Researchers Warn Legal Marijuana Could be Next Big Tobacco
by Christopher Cadelago
- Report from UCSF institute warns about health risks, industry power
- Researchers wanted measures modeled after Tobacco Control Program
- Backers of main initiative say report is flawed and measure has safeguards
A ballot proposal legalizing recreational marijuana would likely launch a new profit-driven industry similar to Big Tobacco that could impede public health efforts, according to researchers at the University of California, San Francisco.
The 66-page analysis, released Tuesday, is the first in-depth look at the state’s main effort to legalize recreational marijuana this year.
Researchers said they began with the premise that legalizing marijuana makes sense because its prohibition has put too many people behind bars and cost taxpayers too much money. But they concluded the two potential initiatives they examined would replace a crime problem with a public health issue.

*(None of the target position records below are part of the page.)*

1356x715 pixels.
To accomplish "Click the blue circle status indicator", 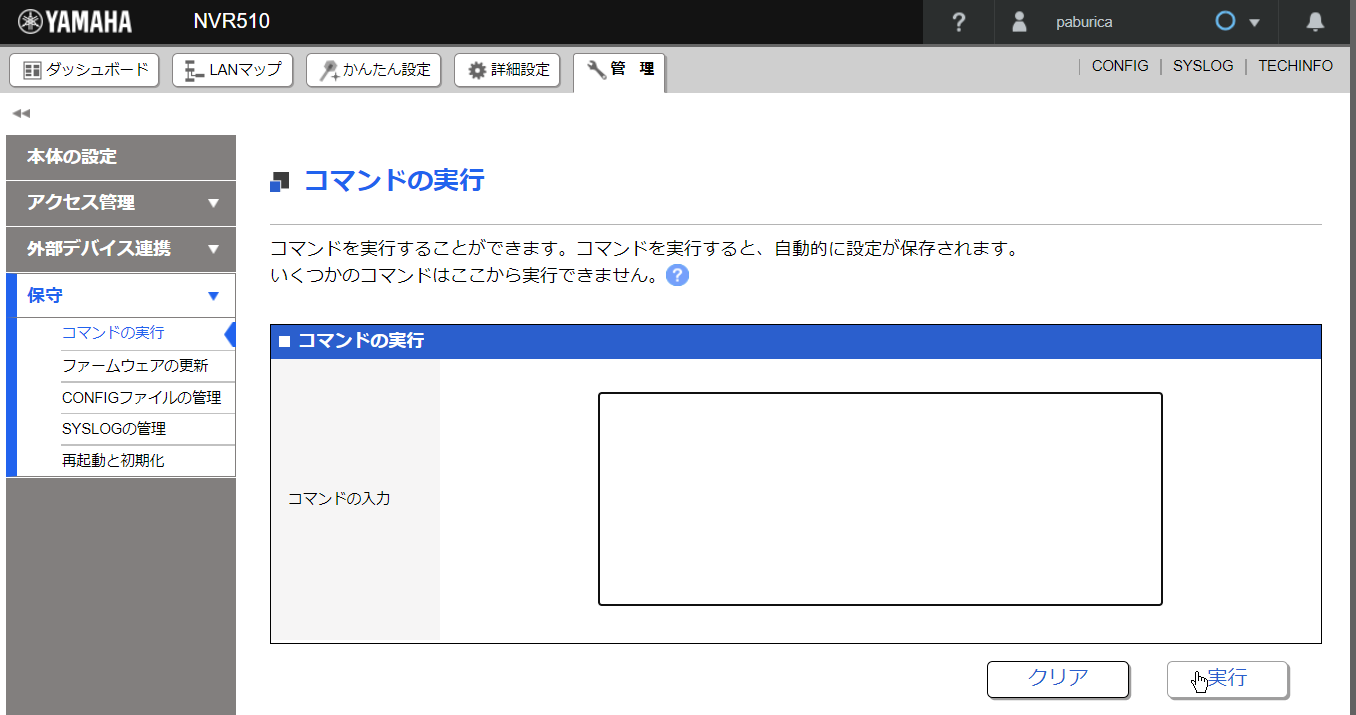I will pos(1225,22).
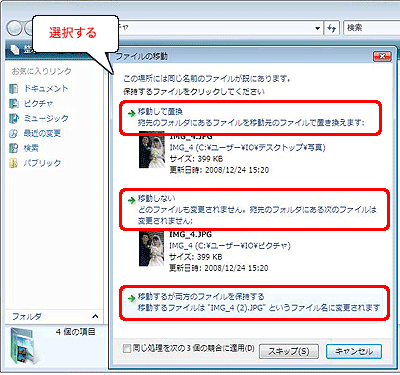Enable 同じ処理を次の3個の競合に適用 checkbox
Viewport: 400px width, 375px height.
(127, 349)
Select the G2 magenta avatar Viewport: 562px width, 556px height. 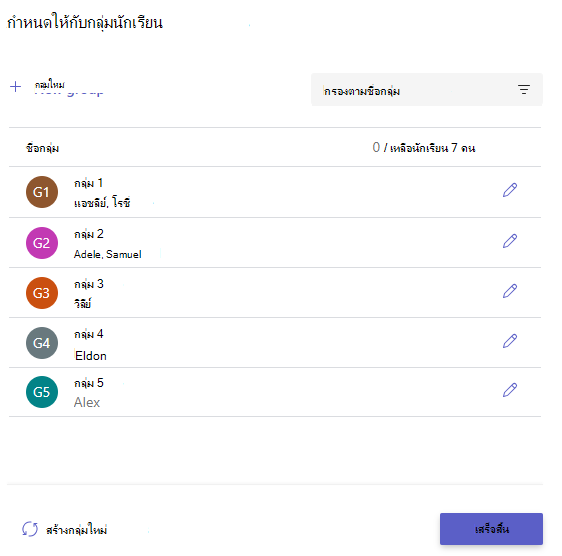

The authors, Rachel Barry and Stanton Glantz, of the UCSF Center for Tobacco Control Research and Education and Philip R. Lee Institute for Health Policy, said the measure most likely to qualify for the ballot establishes a regulatory system similar to the one used for alcohol. They said it would have been better to pattern the guidelines after the state’s Tobacco Control Program, which they credited with reducing the health effects and costs related to tobacco.